Be strategic in your disclosure, because it is YOU that must live with it.    

ie- on YOUR terms only.




Level -> RE: You went through something traumatic so you must be traumatized (2/14/2010 7:37:18 AM)


quote:

ORIGINAL: lazarus1983

So I just finished Widowmaker by Garth Ennis, and there's a dialogue in there between a therapist and a police officer, after an incident where the police officer stopped a high school shooting rampage by killing the teenager (yay!). Here's a little snippet of it:

"But you don't think you're traumatized, I suppose."

"I think I saw some bad things. But I don't think I made any mistakes. I'll have nightmares, I'll drink whiskey, I'll put it behind me a day at a time."

"Really? Is that your professional opinion?"

"You've been through something traumatic, therefore you must be traumatized. Ever wonder if telling people that might prevent them dealing with their problems?"

That last statement really got me thinking. Is there some truth in that? Now obviously everybody has different levels of coping skills when it comes to traumatic incidents. Some can suck it up and drive on, and others are scarred for the rest of their lives, unable to move beyond that incident.

But that notwithstanding, do you think telling someone that they're traumatized after an event, can sometimes put them in an, "Ok, I must be" mindframe?


That Ennis, he's a sensitive sod, isn't he? [:D]

It can open the door for some to enter that frame of mind.
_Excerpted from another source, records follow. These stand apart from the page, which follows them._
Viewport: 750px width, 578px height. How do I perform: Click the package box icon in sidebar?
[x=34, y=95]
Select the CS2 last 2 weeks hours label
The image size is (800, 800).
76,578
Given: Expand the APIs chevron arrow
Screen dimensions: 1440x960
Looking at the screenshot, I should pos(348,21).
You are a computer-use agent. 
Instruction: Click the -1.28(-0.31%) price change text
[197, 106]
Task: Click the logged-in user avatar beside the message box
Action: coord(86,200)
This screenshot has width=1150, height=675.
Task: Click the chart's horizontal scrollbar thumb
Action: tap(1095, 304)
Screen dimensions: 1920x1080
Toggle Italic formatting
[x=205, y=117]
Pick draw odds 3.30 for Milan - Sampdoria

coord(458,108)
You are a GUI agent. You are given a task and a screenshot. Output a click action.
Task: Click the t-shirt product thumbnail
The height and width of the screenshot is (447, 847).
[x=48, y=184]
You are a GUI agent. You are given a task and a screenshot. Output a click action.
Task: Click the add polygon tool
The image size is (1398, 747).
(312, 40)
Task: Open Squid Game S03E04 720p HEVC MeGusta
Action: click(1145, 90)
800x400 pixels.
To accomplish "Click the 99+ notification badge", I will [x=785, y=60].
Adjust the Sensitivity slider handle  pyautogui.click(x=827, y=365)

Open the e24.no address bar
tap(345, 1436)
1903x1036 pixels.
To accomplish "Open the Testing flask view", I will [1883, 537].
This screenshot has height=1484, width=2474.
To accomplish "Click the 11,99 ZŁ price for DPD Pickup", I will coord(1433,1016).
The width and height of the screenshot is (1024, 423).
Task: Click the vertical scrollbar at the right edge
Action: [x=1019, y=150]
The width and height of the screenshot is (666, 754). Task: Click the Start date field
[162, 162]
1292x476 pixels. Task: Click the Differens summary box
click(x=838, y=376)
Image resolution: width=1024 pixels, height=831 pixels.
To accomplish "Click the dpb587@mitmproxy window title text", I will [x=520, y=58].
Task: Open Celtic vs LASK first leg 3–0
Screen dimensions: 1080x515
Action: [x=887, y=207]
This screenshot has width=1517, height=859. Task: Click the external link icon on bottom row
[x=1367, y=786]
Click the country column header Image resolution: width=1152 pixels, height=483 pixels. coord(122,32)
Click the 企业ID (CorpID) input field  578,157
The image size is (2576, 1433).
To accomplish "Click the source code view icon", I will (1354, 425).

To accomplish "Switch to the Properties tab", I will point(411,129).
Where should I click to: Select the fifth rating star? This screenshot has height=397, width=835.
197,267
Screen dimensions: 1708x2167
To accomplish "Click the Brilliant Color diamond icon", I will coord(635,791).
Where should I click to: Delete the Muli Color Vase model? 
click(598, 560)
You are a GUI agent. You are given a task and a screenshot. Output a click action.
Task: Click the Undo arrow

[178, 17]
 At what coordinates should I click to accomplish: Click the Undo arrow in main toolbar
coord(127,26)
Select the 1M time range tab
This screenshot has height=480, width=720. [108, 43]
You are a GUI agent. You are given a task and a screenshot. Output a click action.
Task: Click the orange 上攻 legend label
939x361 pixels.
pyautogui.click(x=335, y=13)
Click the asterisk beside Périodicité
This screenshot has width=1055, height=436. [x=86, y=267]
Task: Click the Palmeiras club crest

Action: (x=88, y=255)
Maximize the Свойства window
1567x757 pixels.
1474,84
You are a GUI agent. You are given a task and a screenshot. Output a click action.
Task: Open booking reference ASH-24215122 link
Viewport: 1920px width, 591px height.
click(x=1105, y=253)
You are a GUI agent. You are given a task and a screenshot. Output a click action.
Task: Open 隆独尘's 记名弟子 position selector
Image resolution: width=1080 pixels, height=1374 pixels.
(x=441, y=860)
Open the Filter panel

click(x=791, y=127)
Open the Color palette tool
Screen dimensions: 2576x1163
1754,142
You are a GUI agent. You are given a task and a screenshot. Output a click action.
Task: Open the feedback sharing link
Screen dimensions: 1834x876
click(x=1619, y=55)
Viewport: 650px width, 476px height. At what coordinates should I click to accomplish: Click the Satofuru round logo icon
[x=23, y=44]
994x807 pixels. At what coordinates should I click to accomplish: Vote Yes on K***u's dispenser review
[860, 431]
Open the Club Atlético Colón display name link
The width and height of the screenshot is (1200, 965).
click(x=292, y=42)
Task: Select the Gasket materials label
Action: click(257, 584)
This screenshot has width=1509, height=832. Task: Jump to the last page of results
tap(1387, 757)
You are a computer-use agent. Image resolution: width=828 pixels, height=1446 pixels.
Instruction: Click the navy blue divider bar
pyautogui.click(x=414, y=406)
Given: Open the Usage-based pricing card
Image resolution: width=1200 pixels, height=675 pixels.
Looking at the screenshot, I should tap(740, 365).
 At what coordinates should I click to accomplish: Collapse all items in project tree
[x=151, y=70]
Hard to say. I was molested when I was a kid, never told anyone except two people, and that was a good two decades down the road. We all have shit in our lives, and deal with it in our own ways.

Now, I don't know how I would have processed being told I was "traumatized" or a "victim" when I was little, but don't anyone tell me that now. Don't want to fucking hear it.




pahunkboy -> RE: You went through something traumatic so you must be traumatized (2/14/2010 7:42:06 AM)

Level- I hear that alot.

Many many - were.  (sadly)




slaveluci -> RE: You went through something traumatic so you must be traumatized (2/14/2010 7:59:00 AM)

quote:

ORIGINAL: Level
Now, I don't know how I would have processed being told I was "traumatized" or a "victim" when I was little, but don't anyone tell me that now. Don't want to fucking hear it.

Amen to that, Level. I could not agree more............luci




Level -> RE: You went through something traumatic so you must be traumatized (2/14/2010 8:21:24 AM)

Agreed, pahunk. It is sad.

Hey luci *smooch*




sexyred1 -> RE: You went through something traumatic so you must be traumatized (2/14/2010 8:26:46 AM)

As others have said, how you react to a trauma is individual. Someone telling you that you are or you are not traumatized is futile. It can be compassionate, as someone who cares for you is trying to help justify your behavior or mood by telling you that or someone could be attempting "tough love" and saying, hey get over it, people have it much worse than you.

To me, the only important thing is if I feel traumatized and how I process it. No one, no matter how much they love you and support you can ever know the depth of feelings YOU possess and how YOUR mind works.